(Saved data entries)
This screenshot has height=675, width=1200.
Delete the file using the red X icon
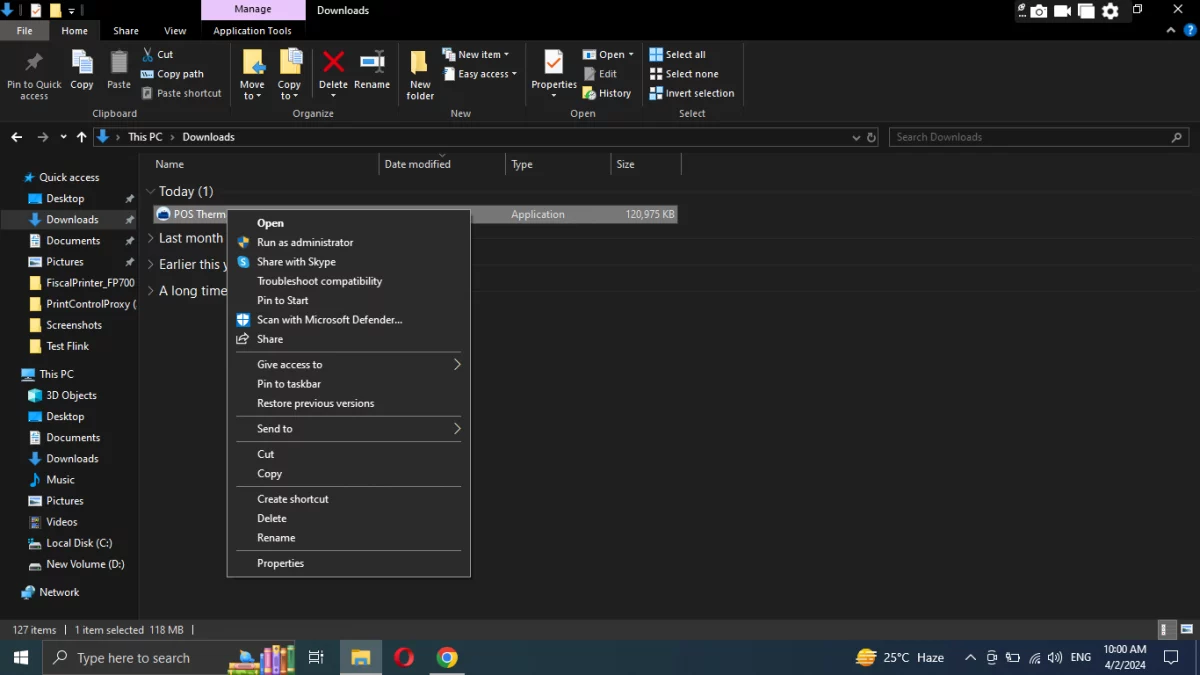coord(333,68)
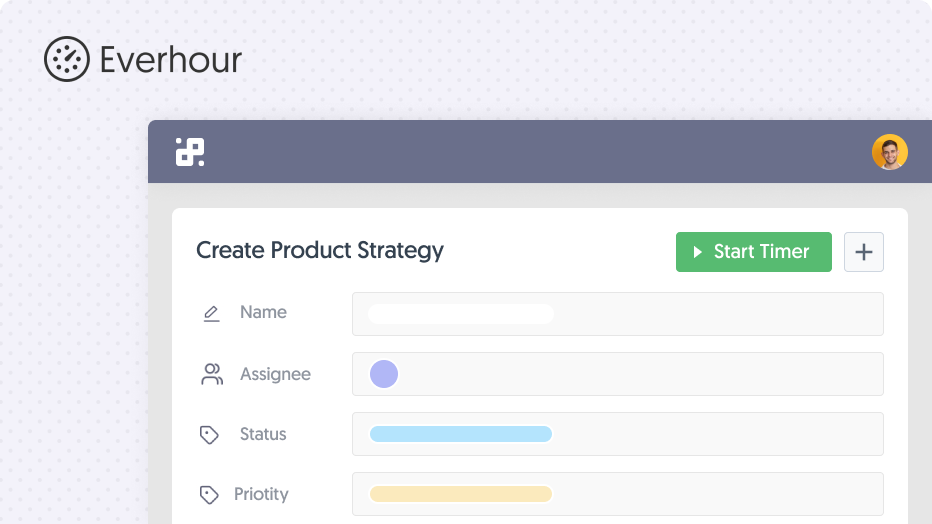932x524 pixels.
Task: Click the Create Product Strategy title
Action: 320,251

(Work required) Once the pictures are removed, output the entries above exactly as given.

(Output for this exercise)
This screenshot has height=675, width=1200.
Delete the file using the red X icon
coord(333,68)
932x524 pixels.
Task: Click the Create Product Strategy title
Action: 320,251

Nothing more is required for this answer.